First, whether via airborne or maritime surveys, FTG data can be acquired over thousands of square kilometers of offshore exploration blocks quickly, efficiently, and cost effectively, with data processed and results delivered to clients within weeks of the survey's completion. By addressing cost and accessibility, any exploration area can be de-risked while costs and resources are being managed.
The light environmental footprint and passive acquisition technology of FTG is also important in environmentally vulnerable offshore areas.
Secondly, FTG data is flexible and can complement seismic data. FTG data is not only a means of enhancing and understanding existing seismic data, but also in helping to shape, design, and optimize futureseismic surveys.
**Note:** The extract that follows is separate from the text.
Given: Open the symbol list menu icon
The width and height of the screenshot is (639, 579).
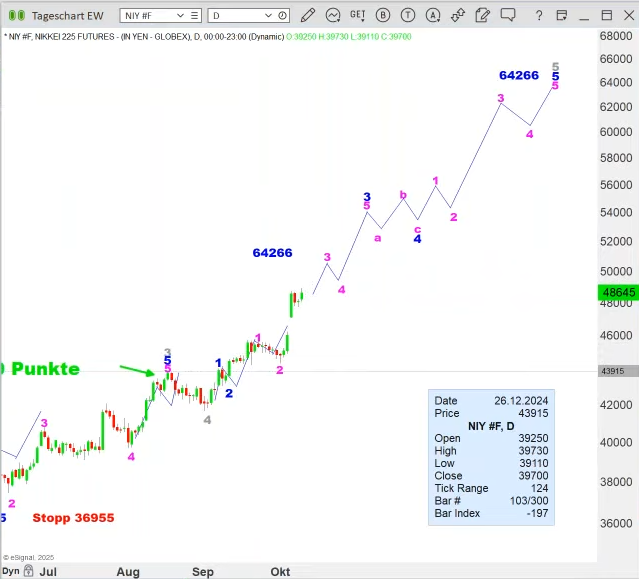Looking at the screenshot, I should point(193,16).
FTG is useful to interpolate between sparse 2D seismic lines or between areas of 3D seismic, helping interpreters to make improved decisions on fault linkages and to construct accurate structural models.
Multi-client FTG data does not expire and can be re-interpreted when there is additional information available from new seismic and/or well data.
There are still some basins that are opening to oil and gas exploration for the first time, and frontier exploration is an application for multi-client FTG. There are also numerous under-explored basins, which are known but have only been explored with conventional gravity and magnetics and with perhaps only sparse seismic. In these areas the hydrocarbon systems have not been appraised fully, and FTG can be a crucial pre- and post-seismic application to help operators direct exploration activities toward the most prospective areas.
Barents Sea survey
In the southeast Barents Sea, ARKeX initiated a multi-client FTG survey in late 2013 to coincide with the 23rd Licensing Round. The survey, while postponed during the winter due to weather conditions, recently restarted, and full deliverables were scheduled for delivery by August.
In all cases, ARKeX uses its XFIELD interpretation software package to build 2D/2.5D density, velocity, and susceptibility models of the subsurface in conjunction with available seismic interpretations. This enables interpreters to combine geological and geophysical data to make geologically feasible interpretations based on all available information within one 3D visualization space. In the case of the southeast Barents Sea, the flanks of the salt domes and inversion structures are of particular interest.
Northeast Greenland
ARKeX, in partnership with ION Geophysical Corp., is also behind the world's largest offshore 3D multi-client airborne FTG survey spanning 50,000 sq km (19.305 sq mi).
With reserve estimates of 8.5 Bboe, 80.4 tcf (2.28 tcm) of gas, and 8.5 Bbbl of natural gas liquids, the offshore northeast Greenland region area is very attractive to E&P companies.
The integration with ION's 2D seismic data improved understanding of fault trends, basement composition and salt geometries, as well as providing constraints to the model-building process. In this case, FTG has proven to be technically feasible and has provided a new and expanded vision for understanding the geological architecture of the northeast Greenland continental margin sedimentary basins.
Offshore Gabon
Offshore Africa is also a suitable for multi-client FTG surveys. One example is Gabon, West Africa, where ARKeX carried out a FTG survey on behalf of CGGVeritas over 9,000 sq km (3,475 sq mi) of the Zone Sud offshore area. Here the blocks were virtually unexplored due to the large and complex salt sheets that hid the prospective geology below.
The area was considered ideal for a multi-client FTG survey because of the high density contrast between salt and surrounding Madiela limestones and dolomites, FTG offered the resolution required to image shallow salt structures with confidence.
A series of 2D seismic lines were iteratively interpreted by integrating the acquired FTG data with existing seismic interpretations, and well data with the FTG data also supporting the accurate appraisal of the 3D Shallow Earth Model (SEM). The FTG survey has led to 11 seismic lines being selected for reprocessing by operators. Depth migration and initial 2D density/velocity models have also been built using the multi-client FTG data.